*** Data extracts ***

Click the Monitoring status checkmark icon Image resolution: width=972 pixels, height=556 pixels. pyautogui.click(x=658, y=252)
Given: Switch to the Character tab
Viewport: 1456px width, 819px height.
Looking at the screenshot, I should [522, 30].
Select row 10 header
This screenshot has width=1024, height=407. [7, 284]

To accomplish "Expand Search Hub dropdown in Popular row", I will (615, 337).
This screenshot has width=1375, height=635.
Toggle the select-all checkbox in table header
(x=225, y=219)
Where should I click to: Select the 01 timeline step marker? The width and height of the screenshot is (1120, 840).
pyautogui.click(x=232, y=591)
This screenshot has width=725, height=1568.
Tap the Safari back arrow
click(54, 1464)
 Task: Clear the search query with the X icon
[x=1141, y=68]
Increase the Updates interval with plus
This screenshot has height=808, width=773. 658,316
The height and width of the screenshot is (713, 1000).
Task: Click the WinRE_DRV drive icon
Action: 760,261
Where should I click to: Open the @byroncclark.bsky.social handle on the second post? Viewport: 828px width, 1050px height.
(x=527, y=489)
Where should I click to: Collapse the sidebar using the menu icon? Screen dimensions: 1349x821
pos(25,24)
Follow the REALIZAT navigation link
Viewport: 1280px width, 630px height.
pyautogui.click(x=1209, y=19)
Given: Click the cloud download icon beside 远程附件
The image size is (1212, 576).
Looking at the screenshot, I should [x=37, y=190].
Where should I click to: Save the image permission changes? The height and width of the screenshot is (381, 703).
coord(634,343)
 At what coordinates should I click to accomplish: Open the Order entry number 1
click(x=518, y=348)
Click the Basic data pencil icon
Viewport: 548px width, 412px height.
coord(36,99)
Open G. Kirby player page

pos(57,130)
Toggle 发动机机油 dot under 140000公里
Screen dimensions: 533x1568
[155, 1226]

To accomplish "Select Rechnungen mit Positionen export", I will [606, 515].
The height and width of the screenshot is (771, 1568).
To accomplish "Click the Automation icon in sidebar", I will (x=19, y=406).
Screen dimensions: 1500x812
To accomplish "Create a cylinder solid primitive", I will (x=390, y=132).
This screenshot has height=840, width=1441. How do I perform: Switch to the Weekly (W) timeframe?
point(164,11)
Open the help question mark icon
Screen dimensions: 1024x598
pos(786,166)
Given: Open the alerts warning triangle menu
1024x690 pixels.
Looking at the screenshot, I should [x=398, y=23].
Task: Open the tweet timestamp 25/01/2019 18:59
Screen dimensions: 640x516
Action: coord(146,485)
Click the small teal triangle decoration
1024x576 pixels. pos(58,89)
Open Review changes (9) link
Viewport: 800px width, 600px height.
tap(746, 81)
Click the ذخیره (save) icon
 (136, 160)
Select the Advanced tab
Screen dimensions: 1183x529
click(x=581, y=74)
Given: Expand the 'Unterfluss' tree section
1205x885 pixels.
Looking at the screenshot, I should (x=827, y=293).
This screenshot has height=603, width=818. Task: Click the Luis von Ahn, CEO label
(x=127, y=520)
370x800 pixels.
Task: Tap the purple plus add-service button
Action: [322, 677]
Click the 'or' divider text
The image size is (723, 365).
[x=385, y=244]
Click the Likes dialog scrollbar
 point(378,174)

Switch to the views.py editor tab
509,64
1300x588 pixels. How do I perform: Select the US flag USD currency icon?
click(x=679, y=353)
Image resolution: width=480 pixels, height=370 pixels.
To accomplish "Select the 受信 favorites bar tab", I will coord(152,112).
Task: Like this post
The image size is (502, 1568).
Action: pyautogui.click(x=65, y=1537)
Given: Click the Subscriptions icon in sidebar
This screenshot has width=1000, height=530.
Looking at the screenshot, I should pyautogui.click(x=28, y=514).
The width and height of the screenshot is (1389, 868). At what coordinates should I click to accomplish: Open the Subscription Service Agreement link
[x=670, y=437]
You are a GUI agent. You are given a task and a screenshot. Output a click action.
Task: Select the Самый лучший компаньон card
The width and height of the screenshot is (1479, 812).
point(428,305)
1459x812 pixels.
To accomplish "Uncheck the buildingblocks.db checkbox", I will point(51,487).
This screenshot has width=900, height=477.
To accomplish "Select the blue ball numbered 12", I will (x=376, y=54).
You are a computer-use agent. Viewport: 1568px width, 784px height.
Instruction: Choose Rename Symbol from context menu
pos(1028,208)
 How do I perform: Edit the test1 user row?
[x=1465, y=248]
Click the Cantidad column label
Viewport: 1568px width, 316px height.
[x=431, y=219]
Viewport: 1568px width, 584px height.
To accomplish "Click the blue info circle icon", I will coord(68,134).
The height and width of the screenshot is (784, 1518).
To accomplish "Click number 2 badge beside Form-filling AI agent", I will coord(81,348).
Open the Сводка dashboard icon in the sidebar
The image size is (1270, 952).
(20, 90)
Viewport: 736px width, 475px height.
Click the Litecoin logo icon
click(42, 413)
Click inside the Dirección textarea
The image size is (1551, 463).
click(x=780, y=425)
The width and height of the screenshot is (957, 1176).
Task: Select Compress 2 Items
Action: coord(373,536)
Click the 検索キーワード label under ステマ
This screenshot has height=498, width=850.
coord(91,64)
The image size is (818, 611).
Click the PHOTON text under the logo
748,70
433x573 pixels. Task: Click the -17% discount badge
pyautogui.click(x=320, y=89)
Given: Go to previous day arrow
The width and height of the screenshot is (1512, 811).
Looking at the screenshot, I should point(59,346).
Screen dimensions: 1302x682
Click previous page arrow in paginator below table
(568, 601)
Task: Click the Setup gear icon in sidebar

*** End of Data extracts ***

- [What to produce]
Search the data for "blue" and list every line in which it occurs.

- [Written response]
To accomplish "Select the blue ball numbered 12", I will (x=376, y=54).
To accomplish "Click the blue info circle icon", I will coord(68,134).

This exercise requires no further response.